Many protesters see parallels between the proposed law and what has happened in its northern neighbor Russia. Demonstrators hold banners reading, "No to the Russian law." 

One person faces off against police wearing riot gear
Georgian police have cracked down on protests in TbilisiImage: Mirian Meladze/Anadolu/picture alliance

"Russia is attacking us," Djakeli says, "not directly, but indirectly."

The Georgian legislation has already passed two readings in parliament. It would need to pass a third reading and be signed by the president for it to become law.

Under Kremlin influence?

Georgia's government has rejected the criticism. But many protesters believe that the country's ruling party, Georgian Dream, is under the influence of the Kremlin. Earlier this week, the party's founder and honorary chairman, Bidzina Ivanishvili, who made his fortune in Russia in the 1990s, endorsed a conspiracy theory that is reminiscent of Putin's rhetoric. He spoke of a "global party of war" that has "a decisive influence on NATO and the European Union."

Many protesters argue that the law the Georgian government wants to introduce is akin to the "foreign agents" legislation that Russian President Vladimir Putin's government put in place in 2012.

"They want to adapt our legal system according to Moscow's. This bill is a copy of the Russian law," says Djakeli.

The Russian law of 2012 stipulated that organizations that received money from abroad had to designate themselves as "foreign agents."

"The Russian law was stricter, but both laws have a similar, defamatory character," says Marcel Röthig, the director of the Friedrich Ebert Foundation's South Caucasus Regional Office. He rejects the government's argument that the new law will create more transparency: "An environmental organization that campaigns for nature conservation and receives a grant from a foreign partner will suddenly be assumed to represent foreign interests. Or a free media outlet that does not represent anyone's interests will suddenly be labeled as representing the interests of foreign powers."

The media landscape in Georgia is already divided into broadcasters that are close to the government and receive taxpayers' money on the one hand, and independent, often cash-strapped outlets on the other. Media outlets that provide independent reporting generally receive little income from advertising and are often dependent on funds from the EU or the US, for example.
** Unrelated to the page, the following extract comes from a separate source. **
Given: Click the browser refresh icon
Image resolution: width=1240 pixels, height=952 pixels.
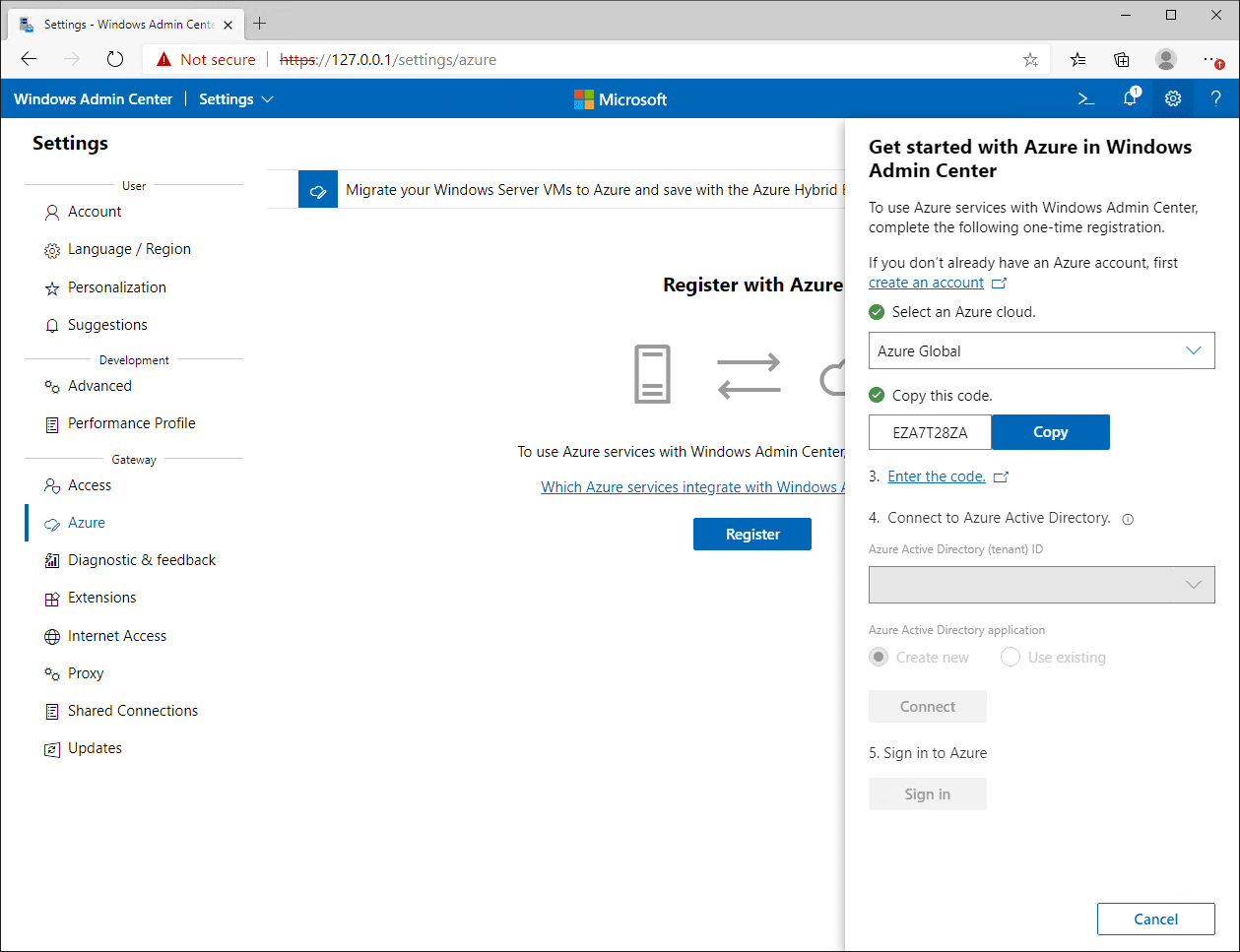Looking at the screenshot, I should [115, 59].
Many critical outlets would probably have to shut down without this financial support.

One person faces off against police wearing riot gear
Georgian police have cracked down on protests in TbilisiImage: Mirian Meladze/Anadolu/picture alliance

Targeting of LGBTQ+ community?

Many of those who have gone out onto the street to demonstrate are also worried that NGOs campaigning for minority rights could be discredited, particularly those who defend LGBTQ+ rights.  Georgian Dream lawmakers have spoken about protecting young people from "LGBT propaganda"on multiple ocassions.

Protesters fear that this law is just a first step, and that the government will continue to tighten the measures, as the Kremlin has done. Moscow has banned numerous NGOs, including the human rights organization Memorial.

"We saw this in Russia. These laws were the beginning of the dismantling of Russian civil society," says Röthig. "They poison the atmosphere, because people involved in civil society initiatives might be afraid of being stigmatized."

One major difference between Russia of 2012 and Georgia today is that the latter has the prospect of joining the EU. It was granted candidate status last year and according to the polls, 80% of the population wants to join the bloc. The legislation would likely stop any concrete negotiations advancing the republic's membership in the EU. This is one of the reasons Rusudan Djakeli plans to go out onto the streets until the bill has been withdrawn.

This article was translated from German.